Johnny’s fingers wrapped around Simon’s and the rabbit’s foot. “You need it...more,” he wheezed in a breath and let it out. “Lucky in battle.” His fingers tightened. “Lucky in...love.”
Though Simon could argue the luck in battle, he couldn’t argue Johnny’s luck in love. The man had found a woman strong enough to handle his many absences whenever he was deployed. A woman who’d stayed loyal and true to their love and union. A woman who’d given him a son, managed their home and worked a fulltime job, never complaining that he wasn’t there every step of the way. She loved him, and he loved her with all his heart.
Johnny’s body tensed, his hand on Simon’s tightening. “Keep it,” he said, his voice barely more than a raspy whisper.
“I’ll give it to Lacy,” Simon offered.
“No.” Johnny’s fingers tightened on Simon’s. “Yours... Keep...”
“Okay,” Simon said. “I’ll keep it.”
“Promise,” Johnny whispered, the sound swirling with the dust still floating in the air.
“I promise.” Simon maintained pressure on the wound with one hand while holding the rabbit’s foot in the other.
Several seconds ticked by. The silence was deafening.
“Johnny?” Simon’s fist curled around the lucky rabbit’s foot, his chest tightening painfully. “Don’t you leave me. You’re my wingman. I need you. Lacy and Tyler need you.”
“Tell Lacy...love her... love Ty...” Johnny’s voice faded with each word. His hand loosened and slipped off Simon’s.
Simon leaned close to his friend. “Johnny, stay with me, buddy.” This couldn’t be happening. They should be on their way back to their pickup point.
Fuck. He was losing his best friend.
Simon shook with the force of his emotions. He shook so violently he thought the explosion might have set off an earthquake.
“Simon?” A voice called to him as if from far away. A hand rested on his shoulder and shook him. “Hey, man, are you okay?”
Simon blinked his eyes open.

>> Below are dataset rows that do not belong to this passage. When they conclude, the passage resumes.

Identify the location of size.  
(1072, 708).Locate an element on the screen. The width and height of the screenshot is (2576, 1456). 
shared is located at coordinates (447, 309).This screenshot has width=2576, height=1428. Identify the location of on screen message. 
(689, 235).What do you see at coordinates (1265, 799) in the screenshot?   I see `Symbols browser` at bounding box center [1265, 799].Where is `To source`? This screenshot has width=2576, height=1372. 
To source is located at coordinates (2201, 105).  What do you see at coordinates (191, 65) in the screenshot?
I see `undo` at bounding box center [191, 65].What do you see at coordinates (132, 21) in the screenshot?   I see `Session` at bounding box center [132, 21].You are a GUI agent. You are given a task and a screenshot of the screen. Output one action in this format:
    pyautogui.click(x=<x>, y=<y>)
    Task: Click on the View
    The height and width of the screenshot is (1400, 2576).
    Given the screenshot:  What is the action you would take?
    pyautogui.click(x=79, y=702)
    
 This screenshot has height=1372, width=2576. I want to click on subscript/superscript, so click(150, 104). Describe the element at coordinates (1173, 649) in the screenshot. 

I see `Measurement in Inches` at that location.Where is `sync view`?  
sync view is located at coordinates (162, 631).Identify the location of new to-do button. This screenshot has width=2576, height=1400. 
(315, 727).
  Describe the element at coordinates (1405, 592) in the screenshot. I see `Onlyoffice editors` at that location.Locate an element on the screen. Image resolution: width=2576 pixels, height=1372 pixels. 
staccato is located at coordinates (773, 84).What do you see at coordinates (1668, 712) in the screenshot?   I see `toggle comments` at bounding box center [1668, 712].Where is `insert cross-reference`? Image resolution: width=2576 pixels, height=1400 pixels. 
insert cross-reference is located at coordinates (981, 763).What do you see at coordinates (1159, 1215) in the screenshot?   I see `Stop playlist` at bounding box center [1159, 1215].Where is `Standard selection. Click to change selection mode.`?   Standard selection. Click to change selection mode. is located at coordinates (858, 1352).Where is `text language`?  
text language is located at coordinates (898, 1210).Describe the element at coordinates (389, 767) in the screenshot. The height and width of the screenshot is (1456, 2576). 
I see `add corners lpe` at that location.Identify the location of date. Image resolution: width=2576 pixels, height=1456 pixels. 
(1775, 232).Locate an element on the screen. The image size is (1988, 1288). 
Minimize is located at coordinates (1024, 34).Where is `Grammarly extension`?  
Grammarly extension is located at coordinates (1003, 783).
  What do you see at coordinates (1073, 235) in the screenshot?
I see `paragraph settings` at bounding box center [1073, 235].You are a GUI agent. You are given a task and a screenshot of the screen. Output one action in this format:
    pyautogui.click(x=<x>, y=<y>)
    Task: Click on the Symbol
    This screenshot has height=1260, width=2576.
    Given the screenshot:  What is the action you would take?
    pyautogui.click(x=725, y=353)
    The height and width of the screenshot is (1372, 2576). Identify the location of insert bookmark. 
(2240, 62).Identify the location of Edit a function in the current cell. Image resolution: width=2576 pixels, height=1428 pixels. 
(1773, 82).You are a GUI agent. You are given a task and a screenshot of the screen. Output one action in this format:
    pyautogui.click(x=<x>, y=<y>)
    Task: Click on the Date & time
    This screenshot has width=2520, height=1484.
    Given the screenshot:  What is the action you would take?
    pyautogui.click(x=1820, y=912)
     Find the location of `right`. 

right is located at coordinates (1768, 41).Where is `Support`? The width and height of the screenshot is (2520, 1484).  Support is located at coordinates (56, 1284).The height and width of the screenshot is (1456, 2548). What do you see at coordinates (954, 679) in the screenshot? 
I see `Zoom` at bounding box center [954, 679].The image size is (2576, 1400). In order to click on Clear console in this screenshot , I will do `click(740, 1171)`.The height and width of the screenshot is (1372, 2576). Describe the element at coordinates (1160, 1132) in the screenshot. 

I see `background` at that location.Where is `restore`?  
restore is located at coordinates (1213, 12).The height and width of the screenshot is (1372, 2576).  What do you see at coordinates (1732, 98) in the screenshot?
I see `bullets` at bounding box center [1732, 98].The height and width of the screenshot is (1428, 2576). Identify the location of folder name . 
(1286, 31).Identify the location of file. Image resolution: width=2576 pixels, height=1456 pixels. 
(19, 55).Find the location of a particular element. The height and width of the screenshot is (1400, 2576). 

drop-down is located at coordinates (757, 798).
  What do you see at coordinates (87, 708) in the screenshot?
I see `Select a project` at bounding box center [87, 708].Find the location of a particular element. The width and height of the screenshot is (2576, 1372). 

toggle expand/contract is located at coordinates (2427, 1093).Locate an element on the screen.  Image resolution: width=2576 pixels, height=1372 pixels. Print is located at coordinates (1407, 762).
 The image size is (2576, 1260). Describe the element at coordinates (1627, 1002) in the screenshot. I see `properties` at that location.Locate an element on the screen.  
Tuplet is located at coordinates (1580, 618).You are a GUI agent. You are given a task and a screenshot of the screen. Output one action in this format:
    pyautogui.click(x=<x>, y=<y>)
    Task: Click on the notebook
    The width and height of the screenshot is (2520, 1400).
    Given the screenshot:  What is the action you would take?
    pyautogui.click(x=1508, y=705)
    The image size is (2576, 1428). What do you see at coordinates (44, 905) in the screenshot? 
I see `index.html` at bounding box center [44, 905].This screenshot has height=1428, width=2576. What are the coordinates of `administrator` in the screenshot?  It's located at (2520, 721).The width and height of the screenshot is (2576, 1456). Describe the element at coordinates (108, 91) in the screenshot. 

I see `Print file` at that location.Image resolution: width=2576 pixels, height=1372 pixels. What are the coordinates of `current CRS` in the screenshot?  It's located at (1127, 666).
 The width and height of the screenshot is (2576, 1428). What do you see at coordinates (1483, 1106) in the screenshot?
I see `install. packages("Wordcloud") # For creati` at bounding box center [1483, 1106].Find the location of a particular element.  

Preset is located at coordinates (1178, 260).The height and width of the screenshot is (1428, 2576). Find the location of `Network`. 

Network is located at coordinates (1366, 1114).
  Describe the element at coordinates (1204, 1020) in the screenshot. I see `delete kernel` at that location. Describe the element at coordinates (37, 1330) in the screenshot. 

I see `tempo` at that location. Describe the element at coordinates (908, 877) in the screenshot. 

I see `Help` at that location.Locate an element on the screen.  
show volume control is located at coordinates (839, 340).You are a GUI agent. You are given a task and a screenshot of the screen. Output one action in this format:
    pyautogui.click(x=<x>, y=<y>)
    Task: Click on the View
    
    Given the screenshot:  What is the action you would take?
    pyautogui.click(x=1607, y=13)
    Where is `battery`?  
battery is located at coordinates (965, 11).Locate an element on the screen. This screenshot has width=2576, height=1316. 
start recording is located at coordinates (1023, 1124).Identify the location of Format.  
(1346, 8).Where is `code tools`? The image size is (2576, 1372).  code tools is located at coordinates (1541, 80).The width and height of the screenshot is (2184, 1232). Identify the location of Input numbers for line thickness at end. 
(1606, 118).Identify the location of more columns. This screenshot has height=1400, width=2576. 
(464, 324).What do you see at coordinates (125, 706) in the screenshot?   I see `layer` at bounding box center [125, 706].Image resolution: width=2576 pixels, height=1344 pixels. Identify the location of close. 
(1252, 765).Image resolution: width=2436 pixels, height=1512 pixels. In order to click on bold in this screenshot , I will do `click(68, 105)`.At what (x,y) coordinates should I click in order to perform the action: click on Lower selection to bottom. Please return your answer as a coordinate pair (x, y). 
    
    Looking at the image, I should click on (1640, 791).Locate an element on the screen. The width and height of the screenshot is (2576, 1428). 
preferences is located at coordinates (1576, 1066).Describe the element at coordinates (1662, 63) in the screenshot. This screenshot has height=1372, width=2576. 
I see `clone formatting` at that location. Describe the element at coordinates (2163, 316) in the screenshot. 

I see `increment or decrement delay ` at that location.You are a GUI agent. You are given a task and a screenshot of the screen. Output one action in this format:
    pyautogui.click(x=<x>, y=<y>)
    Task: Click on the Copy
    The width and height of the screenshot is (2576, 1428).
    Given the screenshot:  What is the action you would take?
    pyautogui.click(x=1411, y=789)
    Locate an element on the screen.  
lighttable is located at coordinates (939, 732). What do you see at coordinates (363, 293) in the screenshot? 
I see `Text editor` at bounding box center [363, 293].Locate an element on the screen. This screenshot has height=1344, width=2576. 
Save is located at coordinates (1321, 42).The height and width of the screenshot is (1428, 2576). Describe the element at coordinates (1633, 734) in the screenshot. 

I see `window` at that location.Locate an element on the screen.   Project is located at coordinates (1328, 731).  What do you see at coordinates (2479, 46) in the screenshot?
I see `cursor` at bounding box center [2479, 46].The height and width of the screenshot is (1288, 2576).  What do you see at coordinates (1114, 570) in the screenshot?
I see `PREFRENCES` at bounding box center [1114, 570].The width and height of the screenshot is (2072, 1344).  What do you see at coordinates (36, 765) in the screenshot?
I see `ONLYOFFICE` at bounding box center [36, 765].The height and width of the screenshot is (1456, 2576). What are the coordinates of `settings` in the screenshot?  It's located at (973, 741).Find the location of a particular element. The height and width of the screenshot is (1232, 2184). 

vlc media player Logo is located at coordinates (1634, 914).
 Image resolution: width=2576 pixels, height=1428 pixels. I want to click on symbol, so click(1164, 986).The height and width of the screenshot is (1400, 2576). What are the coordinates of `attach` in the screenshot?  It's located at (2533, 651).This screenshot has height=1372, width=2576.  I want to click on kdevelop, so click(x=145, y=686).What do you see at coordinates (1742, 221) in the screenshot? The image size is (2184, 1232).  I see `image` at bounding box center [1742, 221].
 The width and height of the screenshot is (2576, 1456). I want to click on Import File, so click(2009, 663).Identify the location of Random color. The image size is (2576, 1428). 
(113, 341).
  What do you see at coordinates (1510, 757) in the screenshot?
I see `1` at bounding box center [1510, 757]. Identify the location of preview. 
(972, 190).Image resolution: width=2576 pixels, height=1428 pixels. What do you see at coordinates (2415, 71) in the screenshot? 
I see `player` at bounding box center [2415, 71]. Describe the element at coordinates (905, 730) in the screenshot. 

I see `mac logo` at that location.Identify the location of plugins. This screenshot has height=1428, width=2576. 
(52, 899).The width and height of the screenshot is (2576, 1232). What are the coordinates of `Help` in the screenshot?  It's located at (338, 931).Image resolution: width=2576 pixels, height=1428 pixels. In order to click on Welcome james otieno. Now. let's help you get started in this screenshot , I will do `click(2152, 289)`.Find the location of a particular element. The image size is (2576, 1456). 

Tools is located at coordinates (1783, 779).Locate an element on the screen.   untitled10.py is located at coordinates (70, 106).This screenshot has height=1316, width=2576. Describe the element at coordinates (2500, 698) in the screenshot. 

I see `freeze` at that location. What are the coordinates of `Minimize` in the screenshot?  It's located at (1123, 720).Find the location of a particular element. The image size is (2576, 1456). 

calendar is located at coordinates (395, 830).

Bright light surrounded him, not the dark haze of that Syrian night. Instead of being surrounded by rubble and choked by dust, he knelt on clean concrete, with bright sheets of aluminum stacked nearby.
The hand on his shoulder gently shook him again. “Simon, are you with me now?”
He looked into Rafael Romero’s dark brown eyes.
His brows formed a wedge over his nose as his gaze locked with Simon’s. “There you are.” His lips twisted in a wry grimace. “For a moment there, I thought I’d somehow hurt you when I lost my grip on the hull.” His frown eased.